The last component was blank finding. For finding blank tiles, I essentially copied jheidel’s code with minimal changes, which was a two-step approach. The first step identifies all the non-letter squares on the board and records the mean color. The second step compares the color of the tile to all other non-letter squares and records any above a certain threshold. The code originally only compared the color of the tile to the nearest 10 or so squares, but I didn’t see any issue with comparing to all non-letter squares. This change resulted in successful finding of the blank tiles, which meant that my code could successfully identify every tile and its location on the board (n=1).

Blank tile prediction (green numbered tiles = predicted)
Next Steps π
Now that I have all the algorithmic and CV-related components done, all I have left to do is to clean up and integrate my current code and create a user interface. I am hoping to make this in the form of a website, with which I will use Svelte, since it seems like a good choice for my first framework. I also will need to set up a database, which I plan to use SQLite for.
The user interface may have a few complications, mostly because my computer vision could mess up, and I want to give the user the opportunity to correct such mistakes by directly editing the detected grid.
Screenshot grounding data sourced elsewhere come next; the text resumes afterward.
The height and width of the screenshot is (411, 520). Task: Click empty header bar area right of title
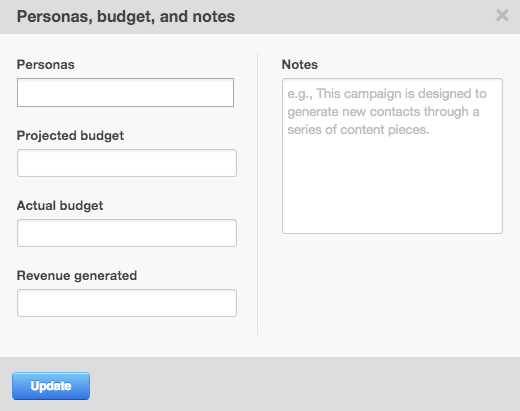363,17
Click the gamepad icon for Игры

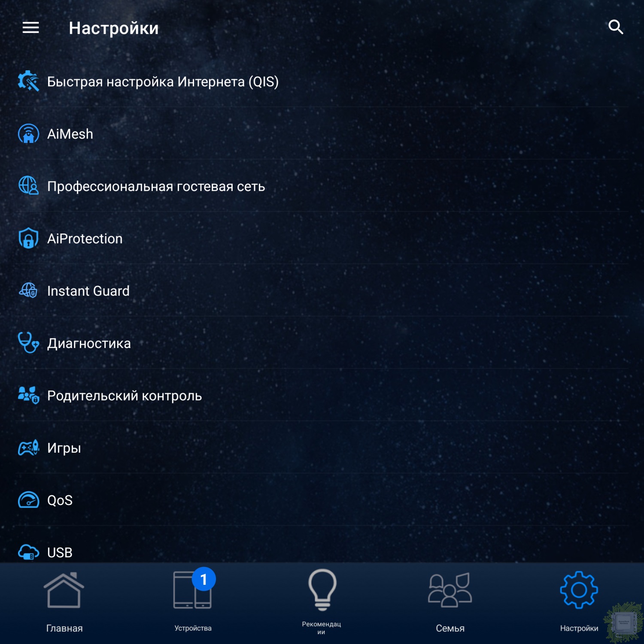click(28, 447)
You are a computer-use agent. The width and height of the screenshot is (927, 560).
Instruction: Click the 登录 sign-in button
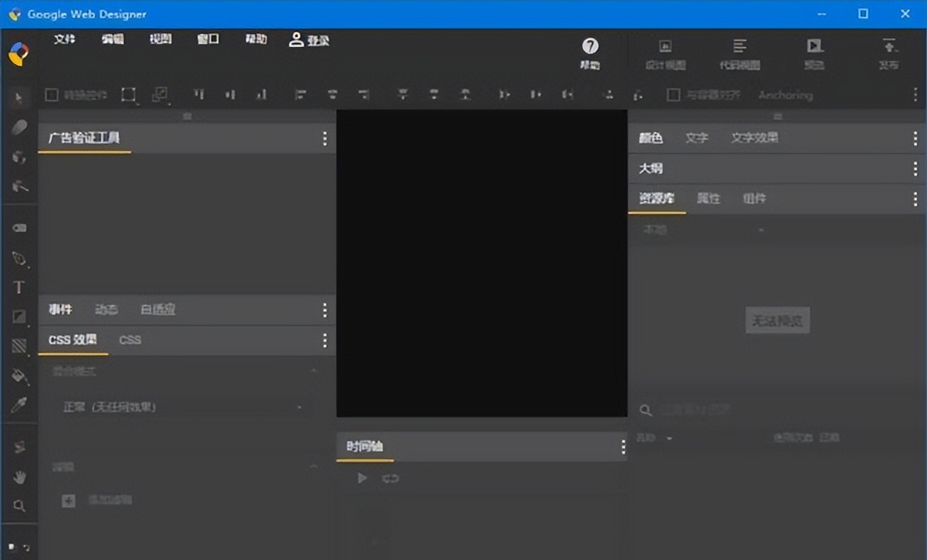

In general, giving the user the ability to edit their game data seems beneficial.
Overall, I don’t think this project will be super useful since it is hard to analyze a game without access to the players’ hands, although it could be nice to show someone a game you played and show off your amazing word or move to someone else. Nonetheless, I still thoroughly enjoyed thinking about this project and developing it, and I learned plenty throughout the process.
I hope to have more updates on this project within the next year, but for now I hope you enjoyed seeing what I’ve been working on.